Ceci permet au Général MARTINI, toujours page 64, le même thème étant repris page 100, de tirer la conclusion :
« ... On peut voir dans cette position un manque de vision prospective. En fait, Lejay est un artilleur.
Ses combats les plus rudes il les aura menés pour défendre la composante aérienne de son arme ... »



Faisons ici une petite parenthèse pour dire, d'une part qu'il semble que, pour le Général MARTINI,
être artilleur soit une tare, mais surtout que si l'ALOA, seule composante verticale de l'armée de terre,
n'avait, à ce moment, pas existé, c'est vraiment là que l'armée de terre aurait pris au moins dix ans de retard,
car les hélicoptères auraient été «bouffés» par l'armée de l'air, et aucun personnage illustre n'aurait,
dans ce cas, pu faire « une découverte et une invention ».

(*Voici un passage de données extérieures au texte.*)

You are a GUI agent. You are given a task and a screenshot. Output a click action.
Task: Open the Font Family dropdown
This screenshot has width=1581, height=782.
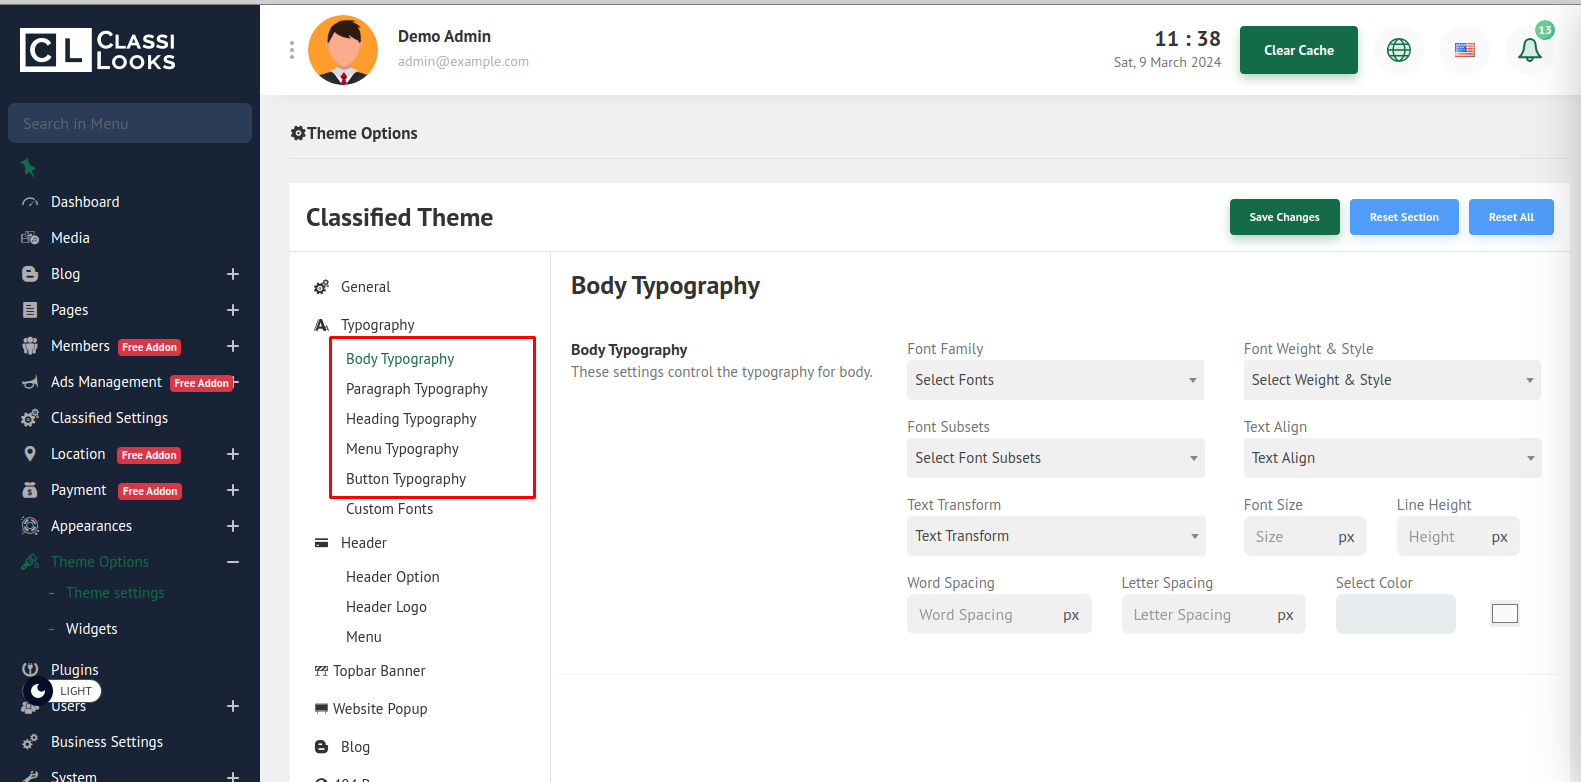(x=1054, y=380)
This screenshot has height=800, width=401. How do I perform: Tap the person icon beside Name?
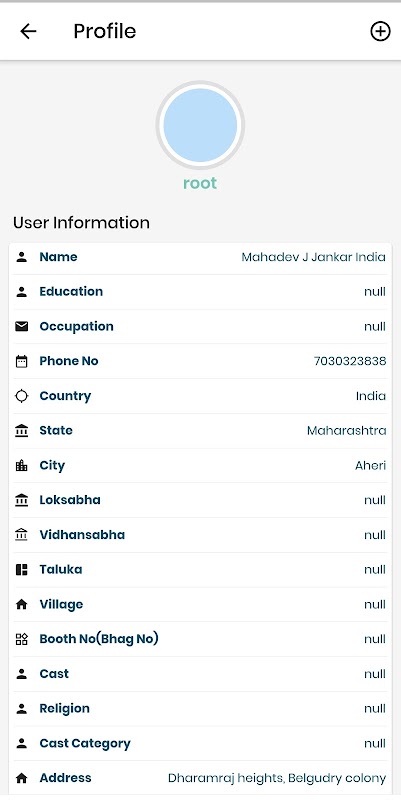click(x=21, y=257)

Si l'on examine de près les propos du Colonel LEJAY, on voit qu'effectivement il mentionne avant tout l'artillerie,
car telle était sa
mission : l'observation d'artillerie, depuis août 1945, bien avant le décret du 3 mars 1952,
de même qu'après. Il ne peut en sortir, tout au moins dans ses avis officiels.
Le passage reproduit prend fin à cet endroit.